Common wisdom tells us that the more people are insured, the more preventative care happens, the less complex and expensive illness we treat, and so the less we have to spend on healthcare overall.
This logic was a large part of the rationale for the Affordable Care Act. As President Obama said in his 2009 address to Congress, “There’s no reason we shouldn’t be catching diseases like breast cancer and colon cancer before they get worse. That makes sense, it saves money, and it saves lives.”

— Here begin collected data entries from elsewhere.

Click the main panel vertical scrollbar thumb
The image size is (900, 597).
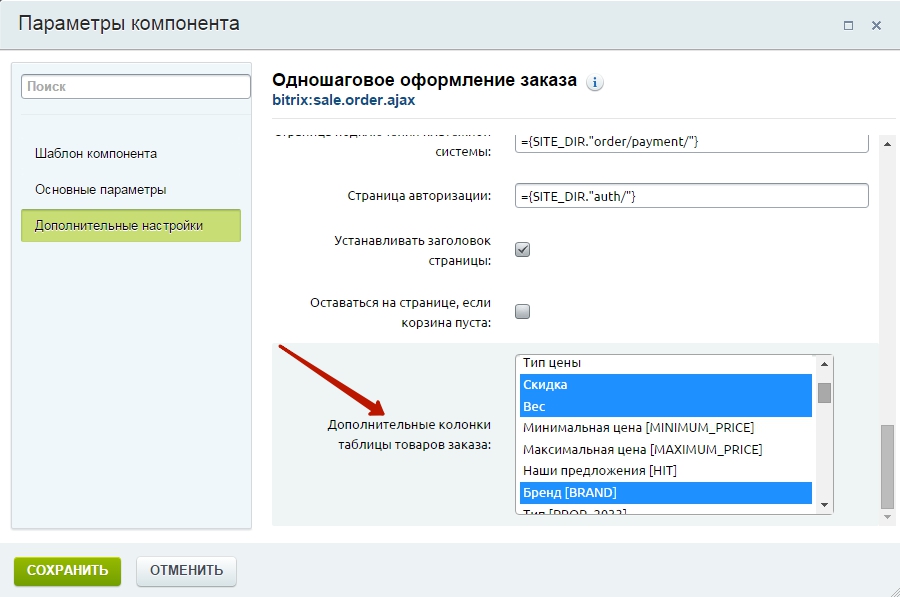tap(886, 466)
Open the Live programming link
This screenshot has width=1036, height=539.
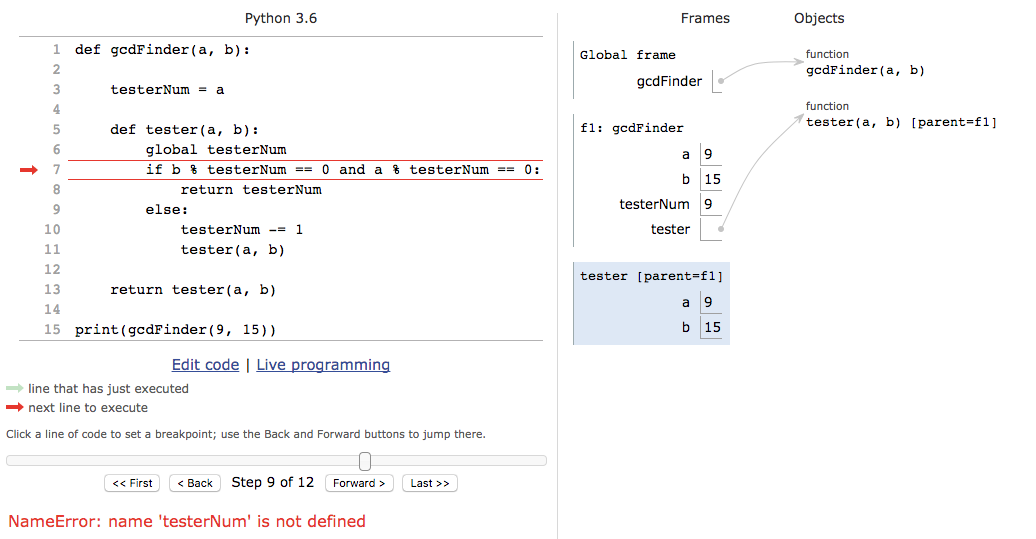pyautogui.click(x=323, y=365)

Interestingly, that's all wrong.
As the New York Times recently reported, "There’s strong evidence from a variety of sources that people who have health insurance spend more on medical care than people who don’t. It also turns out that almost all preventive health care costs more than it saves." Jonathan Gruver, an MIT Economist, goes on to explain: “It’s a nice thing to think, and it seems like it should be true, but I don’t know of any evidence that preventive care actually saves money,”Long story short, good preventative care saves money for individual patients. It doesn't, however, save money overall since it costs more to help everyone avoid the disease than it does to treat the few people who would have ended up getting it. Plus, as we've explored in other posts, the newly insured also tend to place a burden on providers and hospital systems, since these patients tend to be sicker than average.
So if treating complex illness is expensive, and preventing illness is expensive, is there any way that we can be active about saving money as providers and administrators?
Yes. I think there are a few things to keep in mind, even as it can seem discouraging when the "right" thing (preventative care) doesn't ultimately save costs to the overall system.
First, medical providers often know what the best course of treatment is for an individual patient (even with a healthy consideration of costs), even if the population-level design can be murkier. Plus, as the New York Times reports, cost savings do happen when providers are able to make sure that work isn't duplicated or wasted. For instance, medical collaboration can keep patients from falling between the cracks during transitions. And telemedicine can decrease overall costs in a hospital system, decrease length of stay, and improve readmissions. Dr. Brent C. James affirms that this type of measure can decrease costs, calling it the “do it right the first time" approach.